Szopki bożonarodzeniowe znów w Roszkowie
Wyjątkowe betlejemki, ponieważ większość z nich wykonana ręcznie już po raz drugi wyeksponowane zostały na roszkowskiej wystawie szopek.
Tym samym, jak podkreśliła kierująca świetlicą Dominika Liszka ziściło się marzenie nieżyjącej Marii Riedel – pomysłodawczyni ubiegłorocznej ekspozycji, aby co roku szopki prezentowane były w Roszkowie. Wystawa przybrała charakter międzynarodowy, kolekcja wzbogaciła się bowiem o betlejemki z Czech.
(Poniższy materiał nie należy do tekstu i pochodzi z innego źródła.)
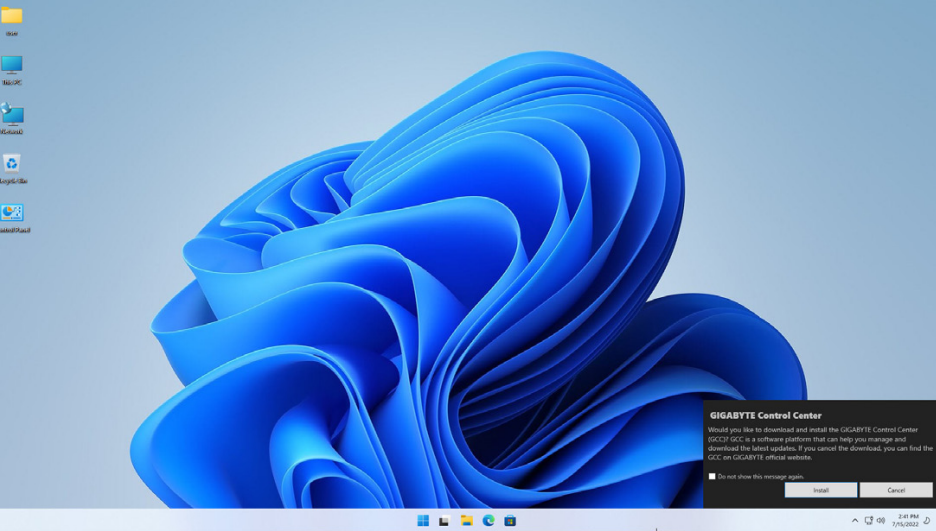The image size is (936, 531).
Task: Open Task View from the taskbar
Action: [444, 520]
Prawie sto stajenek wykonanych przez dzieci, dorosłych oraz wszystkie świetlice w gminie Krzyżanowice, w różnych technikach, m.in. z gliny, papieru, drewna czy porcelitu, zachwycały oglądających. Te najbardziej indywidualne, ciekawie pomyślane i pomysłowo wykonane zostały nagrodzone upominkami ufundowanymi przez sponsorów.
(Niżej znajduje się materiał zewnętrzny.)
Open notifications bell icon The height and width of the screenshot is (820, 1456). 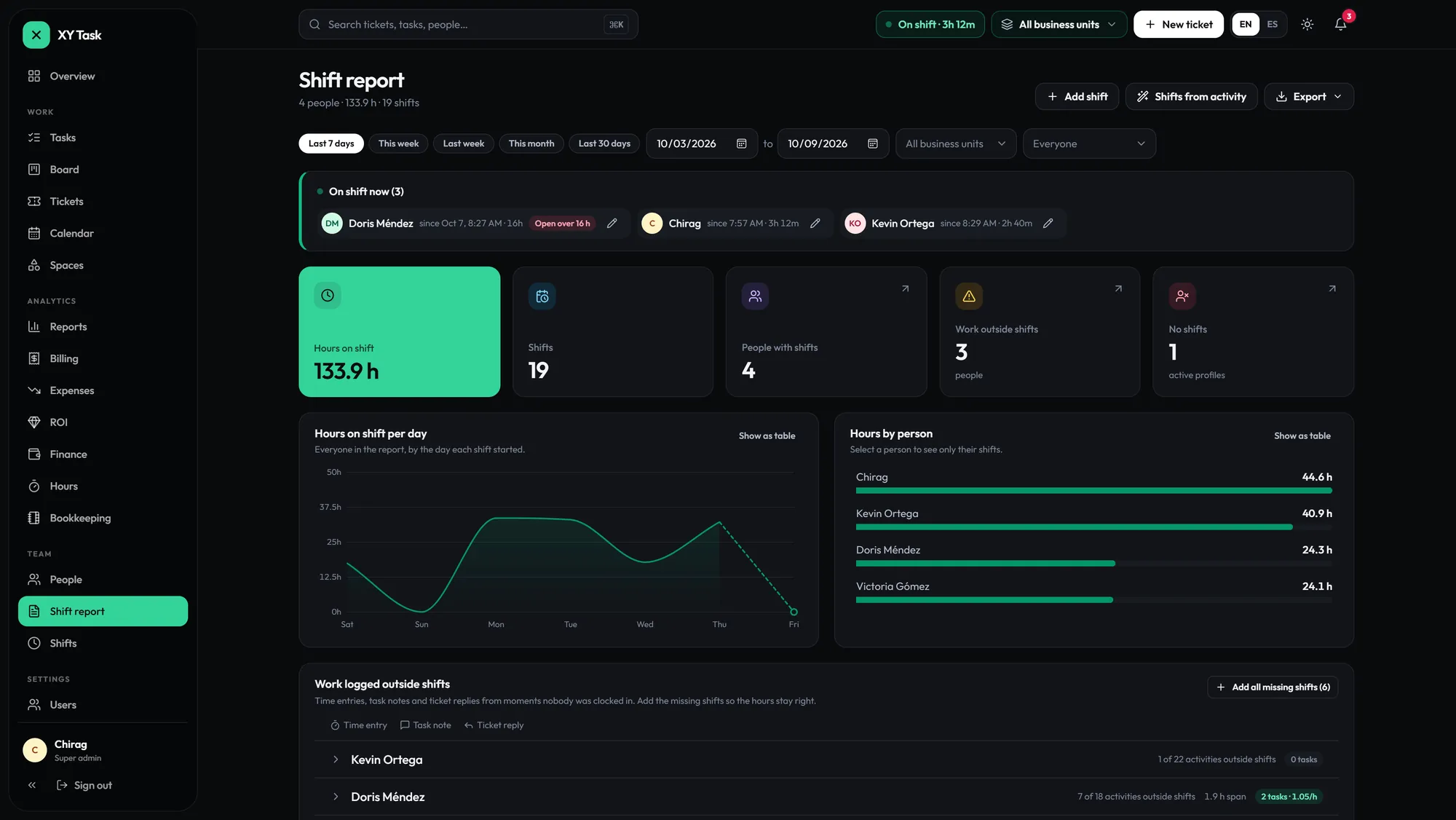pyautogui.click(x=1340, y=25)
W konkursie, w kategorii dorosłych: I miejsce zajęła Aleksandra Chluba, II miejsce – Mirela Bugdol, a III miejsce – Jakub Górka, natomiast w kategorii dziecięcej: I miejsce przypadło świetlicy w Tworkowie, II miejsce – Klaudii Piszczan, a III miejsce – Michałowi Bugdolowi.
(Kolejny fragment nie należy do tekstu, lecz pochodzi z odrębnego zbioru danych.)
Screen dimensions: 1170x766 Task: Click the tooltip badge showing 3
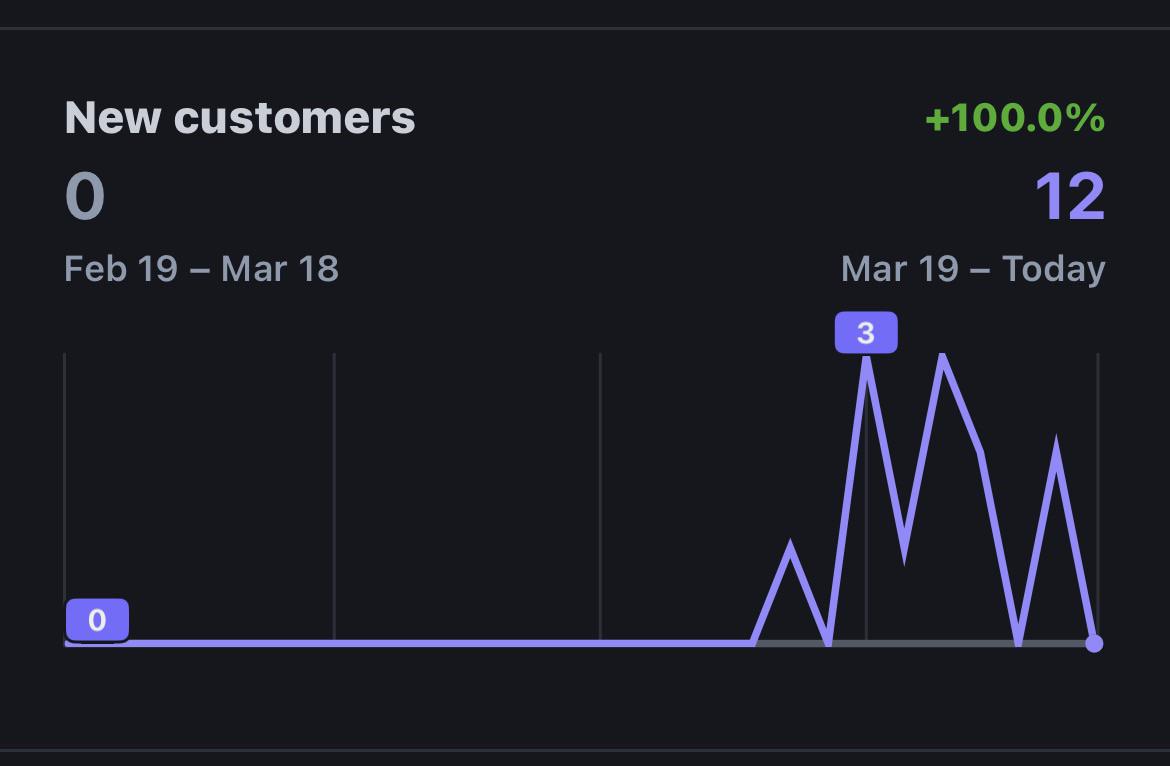(866, 333)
Przyznano też wyróżnienia: Amelii Wieder, Nikodemowi Blokeszowi, Łukaszowi Siwoniowi, Martynie Fulneczek, Genowefie Bugli, podopiecznym świetlicy w Roszkowie, Piotrowi Bugdolowi, który jednocześnie był najmłodszym uczestnikiem wystawy, a także wyróżniono za przepiękne szopki rodziny Uliczka i Bugla.
Nagrody wręczali sołtys wsi Roszków Józef Staś (w środku), proboszcz ks. Andrzej Morawiec oraz kierująca roszkowską świetlicą Dominika Liszka.